Output the data verbatim, with nothing added or dropped.
________________________
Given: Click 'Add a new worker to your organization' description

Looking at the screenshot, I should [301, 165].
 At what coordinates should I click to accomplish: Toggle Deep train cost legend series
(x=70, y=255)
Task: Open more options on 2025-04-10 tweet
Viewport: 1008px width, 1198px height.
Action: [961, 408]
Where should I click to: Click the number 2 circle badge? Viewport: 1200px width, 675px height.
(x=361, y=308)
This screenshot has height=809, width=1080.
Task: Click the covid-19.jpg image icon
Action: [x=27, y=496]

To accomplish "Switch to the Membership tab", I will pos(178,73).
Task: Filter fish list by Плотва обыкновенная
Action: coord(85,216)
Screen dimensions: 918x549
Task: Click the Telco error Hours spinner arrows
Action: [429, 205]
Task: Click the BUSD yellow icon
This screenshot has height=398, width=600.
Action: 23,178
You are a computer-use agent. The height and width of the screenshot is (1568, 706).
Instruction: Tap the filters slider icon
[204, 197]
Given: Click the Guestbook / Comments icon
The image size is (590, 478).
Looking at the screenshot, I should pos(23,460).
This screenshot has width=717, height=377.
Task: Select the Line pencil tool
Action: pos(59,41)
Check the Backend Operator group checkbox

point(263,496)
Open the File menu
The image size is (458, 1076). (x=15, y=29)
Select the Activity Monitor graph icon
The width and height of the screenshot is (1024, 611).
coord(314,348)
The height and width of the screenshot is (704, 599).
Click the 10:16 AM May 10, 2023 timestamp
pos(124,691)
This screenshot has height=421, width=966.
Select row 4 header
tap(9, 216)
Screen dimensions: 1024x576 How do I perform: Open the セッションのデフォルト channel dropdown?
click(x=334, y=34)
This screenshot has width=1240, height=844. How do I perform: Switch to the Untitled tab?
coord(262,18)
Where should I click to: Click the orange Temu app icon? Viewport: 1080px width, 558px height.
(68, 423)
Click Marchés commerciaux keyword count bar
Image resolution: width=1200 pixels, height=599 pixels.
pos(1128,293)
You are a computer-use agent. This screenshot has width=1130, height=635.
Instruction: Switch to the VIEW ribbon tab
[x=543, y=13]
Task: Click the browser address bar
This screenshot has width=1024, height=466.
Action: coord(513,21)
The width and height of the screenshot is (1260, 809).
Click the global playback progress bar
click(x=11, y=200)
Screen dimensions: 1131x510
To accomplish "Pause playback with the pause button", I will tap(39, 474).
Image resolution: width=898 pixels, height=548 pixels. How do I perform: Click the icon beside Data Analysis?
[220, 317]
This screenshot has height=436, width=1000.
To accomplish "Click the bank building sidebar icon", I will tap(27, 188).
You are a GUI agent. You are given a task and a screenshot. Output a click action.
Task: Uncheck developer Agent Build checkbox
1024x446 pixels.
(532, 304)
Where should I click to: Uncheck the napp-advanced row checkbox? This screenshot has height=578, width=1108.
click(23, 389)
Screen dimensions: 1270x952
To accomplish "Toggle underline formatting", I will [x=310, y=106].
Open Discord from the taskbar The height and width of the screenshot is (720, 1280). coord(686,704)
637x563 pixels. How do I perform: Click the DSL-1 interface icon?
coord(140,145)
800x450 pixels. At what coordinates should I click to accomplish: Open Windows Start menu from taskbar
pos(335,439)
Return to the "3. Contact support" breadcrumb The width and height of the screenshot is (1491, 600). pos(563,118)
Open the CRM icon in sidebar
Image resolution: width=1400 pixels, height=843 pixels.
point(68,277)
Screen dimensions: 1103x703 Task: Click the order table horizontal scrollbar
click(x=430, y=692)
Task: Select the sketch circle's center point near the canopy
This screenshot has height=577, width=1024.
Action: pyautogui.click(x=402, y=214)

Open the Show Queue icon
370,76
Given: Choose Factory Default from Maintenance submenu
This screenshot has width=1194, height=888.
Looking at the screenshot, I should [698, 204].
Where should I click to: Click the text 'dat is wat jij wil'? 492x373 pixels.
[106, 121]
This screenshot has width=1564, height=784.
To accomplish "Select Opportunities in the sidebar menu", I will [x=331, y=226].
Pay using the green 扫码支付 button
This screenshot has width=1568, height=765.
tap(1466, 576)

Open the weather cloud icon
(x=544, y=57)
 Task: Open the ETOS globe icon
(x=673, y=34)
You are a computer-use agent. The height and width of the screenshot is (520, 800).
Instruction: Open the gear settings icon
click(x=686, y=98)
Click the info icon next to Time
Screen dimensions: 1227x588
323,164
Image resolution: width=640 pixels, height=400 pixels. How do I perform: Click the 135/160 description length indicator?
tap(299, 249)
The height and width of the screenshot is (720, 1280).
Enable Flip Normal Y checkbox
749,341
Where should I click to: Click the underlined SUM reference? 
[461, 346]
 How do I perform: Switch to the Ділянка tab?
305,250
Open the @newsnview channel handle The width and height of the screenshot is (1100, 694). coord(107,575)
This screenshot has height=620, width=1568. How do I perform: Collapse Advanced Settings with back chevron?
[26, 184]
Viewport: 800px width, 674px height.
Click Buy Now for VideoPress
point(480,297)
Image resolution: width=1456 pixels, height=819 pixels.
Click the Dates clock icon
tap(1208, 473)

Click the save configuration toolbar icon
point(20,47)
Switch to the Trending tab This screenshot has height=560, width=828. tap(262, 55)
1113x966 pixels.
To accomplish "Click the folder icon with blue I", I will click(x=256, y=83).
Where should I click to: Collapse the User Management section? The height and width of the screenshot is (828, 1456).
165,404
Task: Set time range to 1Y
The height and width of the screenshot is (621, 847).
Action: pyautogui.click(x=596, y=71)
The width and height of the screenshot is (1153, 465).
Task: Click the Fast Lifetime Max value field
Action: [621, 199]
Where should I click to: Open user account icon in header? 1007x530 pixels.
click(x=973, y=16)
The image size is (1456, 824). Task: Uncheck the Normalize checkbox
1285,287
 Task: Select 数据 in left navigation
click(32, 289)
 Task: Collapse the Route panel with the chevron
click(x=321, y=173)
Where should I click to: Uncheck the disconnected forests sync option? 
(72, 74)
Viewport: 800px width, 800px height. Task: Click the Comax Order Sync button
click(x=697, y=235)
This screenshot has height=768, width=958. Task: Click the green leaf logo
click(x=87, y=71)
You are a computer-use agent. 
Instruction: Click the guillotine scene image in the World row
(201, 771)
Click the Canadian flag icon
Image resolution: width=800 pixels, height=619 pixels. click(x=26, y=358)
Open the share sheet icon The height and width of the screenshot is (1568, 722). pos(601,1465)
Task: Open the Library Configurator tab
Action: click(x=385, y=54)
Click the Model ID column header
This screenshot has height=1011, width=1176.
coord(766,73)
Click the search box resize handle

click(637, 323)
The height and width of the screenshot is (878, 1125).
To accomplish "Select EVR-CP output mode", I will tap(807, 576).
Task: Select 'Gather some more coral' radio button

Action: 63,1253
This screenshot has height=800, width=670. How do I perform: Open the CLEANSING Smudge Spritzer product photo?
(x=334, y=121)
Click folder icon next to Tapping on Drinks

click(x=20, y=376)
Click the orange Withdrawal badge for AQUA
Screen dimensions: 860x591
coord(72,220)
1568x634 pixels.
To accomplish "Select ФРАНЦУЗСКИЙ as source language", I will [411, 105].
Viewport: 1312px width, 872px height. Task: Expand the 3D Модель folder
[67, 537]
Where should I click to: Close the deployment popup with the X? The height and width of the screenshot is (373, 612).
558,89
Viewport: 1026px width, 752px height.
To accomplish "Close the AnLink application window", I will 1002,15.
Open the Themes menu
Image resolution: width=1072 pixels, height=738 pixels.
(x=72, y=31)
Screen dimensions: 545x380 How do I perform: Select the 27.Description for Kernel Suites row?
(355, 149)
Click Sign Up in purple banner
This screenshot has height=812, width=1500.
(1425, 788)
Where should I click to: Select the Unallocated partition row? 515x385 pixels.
________________________
■ Output for this task ■
Given: Click 'Add a new worker to your organization' description

Looking at the screenshot, I should [301, 165].
 At what coordinates should I click to accomplish: Toggle Deep train cost legend series
(x=70, y=255)
Task: Open more options on 2025-04-10 tweet
Viewport: 1008px width, 1198px height.
Action: [961, 408]
Where should I click to: Click the number 2 circle badge? Viewport: 1200px width, 675px height.
(x=361, y=308)
This screenshot has height=809, width=1080.
Task: Click the covid-19.jpg image icon
Action: [x=27, y=496]

To accomplish "Switch to the Membership tab", I will pos(178,73).
Task: Filter fish list by Плотва обыкновенная
Action: coord(85,216)
Screen dimensions: 918x549
Task: Click the Telco error Hours spinner arrows
Action: [429, 205]
Task: Click the BUSD yellow icon
This screenshot has height=398, width=600.
Action: 23,178
You are a computer-use agent. The height and width of the screenshot is (1568, 706).
Instruction: Tap the filters slider icon
[204, 197]
Given: Click the Guestbook / Comments icon
The image size is (590, 478).
Looking at the screenshot, I should pos(23,460).
This screenshot has width=717, height=377.
Task: Select the Line pencil tool
Action: pos(59,41)
Check the Backend Operator group checkbox

point(263,496)
Open the File menu
The image size is (458, 1076). (x=15, y=29)
Select the Activity Monitor graph icon
The width and height of the screenshot is (1024, 611).
coord(314,348)
The height and width of the screenshot is (704, 599).
Click the 10:16 AM May 10, 2023 timestamp
pos(124,691)
This screenshot has height=421, width=966.
Select row 4 header
tap(9, 216)
Screen dimensions: 1024x576 How do I perform: Open the セッションのデフォルト channel dropdown?
click(x=334, y=34)
This screenshot has width=1240, height=844. How do I perform: Switch to the Untitled tab?
coord(262,18)
Where should I click to: Click the orange Temu app icon? Viewport: 1080px width, 558px height.
(68, 423)
Click Marchés commerciaux keyword count bar
Image resolution: width=1200 pixels, height=599 pixels.
pos(1128,293)
You are a computer-use agent. This screenshot has width=1130, height=635.
Instruction: Switch to the VIEW ribbon tab
[x=543, y=13]
Task: Click the browser address bar
This screenshot has width=1024, height=466.
Action: coord(513,21)
The width and height of the screenshot is (1260, 809).
Click the global playback progress bar
click(x=11, y=200)
Screen dimensions: 1131x510
To accomplish "Pause playback with the pause button", I will tap(39, 474).
Image resolution: width=898 pixels, height=548 pixels. How do I perform: Click the icon beside Data Analysis?
[220, 317]
This screenshot has height=436, width=1000.
To accomplish "Click the bank building sidebar icon", I will tap(27, 188).
You are a GUI agent. You are given a task and a screenshot. Output a click action.
Task: Uncheck developer Agent Build checkbox
1024x446 pixels.
(532, 304)
Where should I click to: Uncheck the napp-advanced row checkbox? This screenshot has height=578, width=1108.
click(23, 389)
Screen dimensions: 1270x952
To accomplish "Toggle underline formatting", I will [x=310, y=106].
Open Discord from the taskbar The height and width of the screenshot is (720, 1280). coord(686,704)
637x563 pixels. How do I perform: Click the DSL-1 interface icon?
coord(140,145)
800x450 pixels. At what coordinates should I click to accomplish: Open Windows Start menu from taskbar
pos(335,439)
Return to the "3. Contact support" breadcrumb The width and height of the screenshot is (1491, 600). pos(563,118)
Open the CRM icon in sidebar
Image resolution: width=1400 pixels, height=843 pixels.
point(68,277)
Screen dimensions: 1103x703 Task: Click the order table horizontal scrollbar
click(x=430, y=692)
Task: Select the sketch circle's center point near the canopy
This screenshot has height=577, width=1024.
Action: pyautogui.click(x=402, y=214)

Open the Show Queue icon
370,76
Given: Choose Factory Default from Maintenance submenu
This screenshot has width=1194, height=888.
Looking at the screenshot, I should [698, 204].
Where should I click to: Click the text 'dat is wat jij wil'? 492x373 pixels.
[106, 121]
This screenshot has width=1564, height=784.
To accomplish "Select Opportunities in the sidebar menu", I will [x=331, y=226].
Pay using the green 扫码支付 button
This screenshot has width=1568, height=765.
tap(1466, 576)

Open the weather cloud icon
(x=544, y=57)
 Task: Open the ETOS globe icon
(x=673, y=34)
You are a computer-use agent. The height and width of the screenshot is (520, 800).
Instruction: Open the gear settings icon
click(x=686, y=98)
Click the info icon next to Time
Screen dimensions: 1227x588
323,164
Image resolution: width=640 pixels, height=400 pixels. How do I perform: Click the 135/160 description length indicator?
tap(299, 249)
The height and width of the screenshot is (720, 1280).
Enable Flip Normal Y checkbox
749,341
Where should I click to: Click the underlined SUM reference? 
[461, 346]
 How do I perform: Switch to the Ділянка tab?
305,250
Open the @newsnview channel handle The width and height of the screenshot is (1100, 694). coord(107,575)
This screenshot has height=620, width=1568. How do I perform: Collapse Advanced Settings with back chevron?
[26, 184]
Viewport: 800px width, 674px height.
Click Buy Now for VideoPress
point(480,297)
Image resolution: width=1456 pixels, height=819 pixels.
Click the Dates clock icon
tap(1208, 473)

Click the save configuration toolbar icon
point(20,47)
Switch to the Trending tab This screenshot has height=560, width=828. tap(262, 55)
1113x966 pixels.
To accomplish "Click the folder icon with blue I", I will click(x=256, y=83).
Where should I click to: Collapse the User Management section? The height and width of the screenshot is (828, 1456).
165,404
Task: Set time range to 1Y
The height and width of the screenshot is (621, 847).
Action: pyautogui.click(x=596, y=71)
The width and height of the screenshot is (1153, 465).
Task: Click the Fast Lifetime Max value field
Action: [621, 199]
Where should I click to: Open user account icon in header? 1007x530 pixels.
click(x=973, y=16)
The image size is (1456, 824). Task: Uncheck the Normalize checkbox
1285,287
 Task: Select 数据 in left navigation
click(32, 289)
 Task: Collapse the Route panel with the chevron
click(x=321, y=173)
Where should I click to: Uncheck the disconnected forests sync option? 
(72, 74)
Viewport: 800px width, 800px height. Task: Click the Comax Order Sync button
click(x=697, y=235)
This screenshot has height=768, width=958. Task: Click the green leaf logo
click(x=87, y=71)
You are a computer-use agent. 
Instruction: Click the guillotine scene image in the World row
(201, 771)
Click the Canadian flag icon
Image resolution: width=800 pixels, height=619 pixels. click(x=26, y=358)
Open the share sheet icon The height and width of the screenshot is (1568, 722). pos(601,1465)
Task: Open the Library Configurator tab
Action: click(x=385, y=54)
Click the Model ID column header
This screenshot has height=1011, width=1176.
coord(766,73)
Click the search box resize handle

click(637, 323)
The height and width of the screenshot is (878, 1125).
To accomplish "Select EVR-CP output mode", I will tap(807, 576).
Task: Select 'Gather some more coral' radio button

Action: 63,1253
This screenshot has height=800, width=670. How do I perform: Open the CLEANSING Smudge Spritzer product photo?
(x=334, y=121)
Click folder icon next to Tapping on Drinks

click(x=20, y=376)
Click the orange Withdrawal badge for AQUA
Screen dimensions: 860x591
coord(72,220)
1568x634 pixels.
To accomplish "Select ФРАНЦУЗСКИЙ as source language", I will [411, 105].
Viewport: 1312px width, 872px height. Task: Expand the 3D Модель folder
[67, 537]
Where should I click to: Close the deployment popup with the X? The height and width of the screenshot is (373, 612).
558,89
Viewport: 1026px width, 752px height.
To accomplish "Close the AnLink application window", I will 1002,15.
Open the Themes menu
Image resolution: width=1072 pixels, height=738 pixels.
(x=72, y=31)
Screen dimensions: 545x380 How do I perform: Select the 27.Description for Kernel Suites row?
(355, 149)
Click Sign Up in purple banner
This screenshot has height=812, width=1500.
(1425, 788)
Where should I click to: Select the Unallocated partition row? 515x385 pixels.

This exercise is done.